As transformações que estão redesenhando o varejo global já começam a impactar diretamente o mercado imobiliário. Tendências apresentadas na NRF 2026, maior evento de varejo do mundo, apontam para uma mudança estrutural na forma como as pessoas descobrem marcas, constroem confiança e tomam decisões de compra, um movimento que exige das incorporadoras e equipes comerciais uma nova preparação.
Segundo Andressa Machado, especialista em desenvolvimento estratégico de vendas e fundadora da Sísmica, o setor imobiliário vive um momento decisivo. “O consumidor mudou. Ele chega mais informado, mais exigente e emocionalmente mais seletivo. Vender imóveis nos próximos anos será muito menos sobre produto e muito mais sobre jornada, relação e experiência”, afirma.
Com mais de 25 anos de atuação no mercado imobiliário, Andressa construiu sua trajetória em grandes players do setor e liderou equipes responsáveis por mais de R$ 1 bilhão em resultados diretos. À frente da Sísmica, empresa especializada em educação estratégica para vendas imobiliárias, ela atua no desenvolvimento de times comerciais, lideranças e corretores em projetos voltados a produtos de médio e alto padrão.
- A venda começa antes do lançamento
Uma das principais tendências observadas é a evolução da jornada de compra. O consumidor não segue mais um caminho linear. A descoberta pode acontecer nas redes sociais, em recomendações informais, por meio de inteligência artificial ou em experiências presenciais. “No imobiliário, isso significa que a relação com o cliente começa muito antes da visita ao stand. Quem não constrói valor antes, disputa preço depois”, explica Andressa.
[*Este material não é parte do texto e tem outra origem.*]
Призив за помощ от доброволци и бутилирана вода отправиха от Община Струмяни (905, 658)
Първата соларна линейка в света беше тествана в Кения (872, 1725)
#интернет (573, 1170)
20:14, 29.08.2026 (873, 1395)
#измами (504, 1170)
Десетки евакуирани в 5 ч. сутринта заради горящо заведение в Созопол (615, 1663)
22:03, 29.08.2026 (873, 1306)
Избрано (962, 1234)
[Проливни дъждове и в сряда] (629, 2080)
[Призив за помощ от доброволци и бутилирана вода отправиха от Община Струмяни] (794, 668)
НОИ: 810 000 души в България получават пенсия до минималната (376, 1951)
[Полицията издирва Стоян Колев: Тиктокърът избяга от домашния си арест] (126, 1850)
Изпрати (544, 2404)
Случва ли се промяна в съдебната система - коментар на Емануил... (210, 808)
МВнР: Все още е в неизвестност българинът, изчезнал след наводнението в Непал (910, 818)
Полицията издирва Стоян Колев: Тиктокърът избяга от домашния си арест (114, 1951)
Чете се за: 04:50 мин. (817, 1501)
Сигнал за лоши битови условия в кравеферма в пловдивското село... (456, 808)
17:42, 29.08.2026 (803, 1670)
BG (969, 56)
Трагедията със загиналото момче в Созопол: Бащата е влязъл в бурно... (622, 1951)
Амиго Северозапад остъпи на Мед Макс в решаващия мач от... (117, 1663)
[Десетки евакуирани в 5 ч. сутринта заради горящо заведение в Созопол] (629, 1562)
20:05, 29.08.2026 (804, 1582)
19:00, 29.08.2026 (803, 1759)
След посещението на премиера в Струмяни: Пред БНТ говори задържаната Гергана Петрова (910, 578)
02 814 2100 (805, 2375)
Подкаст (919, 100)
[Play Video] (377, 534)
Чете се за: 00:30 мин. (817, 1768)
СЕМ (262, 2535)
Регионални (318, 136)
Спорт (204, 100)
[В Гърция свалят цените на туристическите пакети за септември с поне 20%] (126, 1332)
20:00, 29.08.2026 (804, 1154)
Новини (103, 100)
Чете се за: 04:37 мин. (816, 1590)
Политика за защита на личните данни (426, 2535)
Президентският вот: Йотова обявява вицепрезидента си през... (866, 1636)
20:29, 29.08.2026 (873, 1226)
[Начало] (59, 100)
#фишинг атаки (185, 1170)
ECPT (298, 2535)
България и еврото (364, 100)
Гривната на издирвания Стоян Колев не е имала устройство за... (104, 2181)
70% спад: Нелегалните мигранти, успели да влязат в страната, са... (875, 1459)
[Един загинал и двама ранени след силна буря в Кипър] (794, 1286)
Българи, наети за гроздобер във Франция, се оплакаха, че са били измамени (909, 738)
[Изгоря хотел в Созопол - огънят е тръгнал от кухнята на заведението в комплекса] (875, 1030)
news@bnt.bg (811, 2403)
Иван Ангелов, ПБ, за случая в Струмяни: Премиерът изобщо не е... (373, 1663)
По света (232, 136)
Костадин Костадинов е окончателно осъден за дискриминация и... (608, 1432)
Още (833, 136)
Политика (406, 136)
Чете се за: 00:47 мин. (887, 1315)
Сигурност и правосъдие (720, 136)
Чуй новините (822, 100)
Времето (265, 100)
Essa leitura dialoga diretamente com o que a Sísmica tem observado na prática: projetos que integram desenvolvimento comercial ao planejamento dos lançamentos tendem a apresentar maior consistência de vendas, melhor conversão e relações mais qualificadas com corretores e clientes.
- Tecnologia como base silenciosa da operação
A NRF reforçou que a tecnologia deixou de ser diferencial visível para se tornar infraestrutura invisível. Inteligência artificial, automação e análise de dados ganham relevância quando organizam processos, reduzem atritos e liberam tempo das equipes para o relacionamento humano.
“A tecnologia não substitui o corretor, ela amplifica sua capacidade. Mas só funciona quando existe processo, clareza e preparo. Caso contrário, ela apenas acelera o caos”, pontua Andressa, com base na experiência da Sísmica em projetos de estruturação comercial.
- O fator humano como ativo premium
Em um mercado cada vez mais automatizado, o contato humano se transforma em item de luxo. Empatia, escuta ativa e capacidade consultiva passam a ser decisivos em vendas de alto valor. “Imóveis não são compras por impulso. O cliente quer segurança emocional, confiança e alguém capaz de traduzir suas necessidades. O preparo humano virou um diferencial competitivo real”, afirma.
- Relacionamento e pós-venda como estratégia de crescimento
Outra tendência destacada é o fortalecimento do capital relacional. Comunidades, relacionamento contínuo e pós-venda estruturado deixam de ser acessórios e passam a integrar a estratégia comercial. “O futuro das vendas não está apenas em fechar contratos, mas em construir relações duradouras que sustentam novos negócios, indicações e reputação de marca”, diz Andressa.
Para a Sísmica, as tendências apontadas pela NRF confirmam um movimento que já está em curso no mercado imobiliário brasileiro: o desenvolvimento antecipado de pessoas como infraestrutura estratégica de crescimento. “Empresas que se preparam antes vendem melhor, com mais consistência e menos desgaste. O futuro das vendas será humano, estratégico e relacional”, conclui Andressa Machado.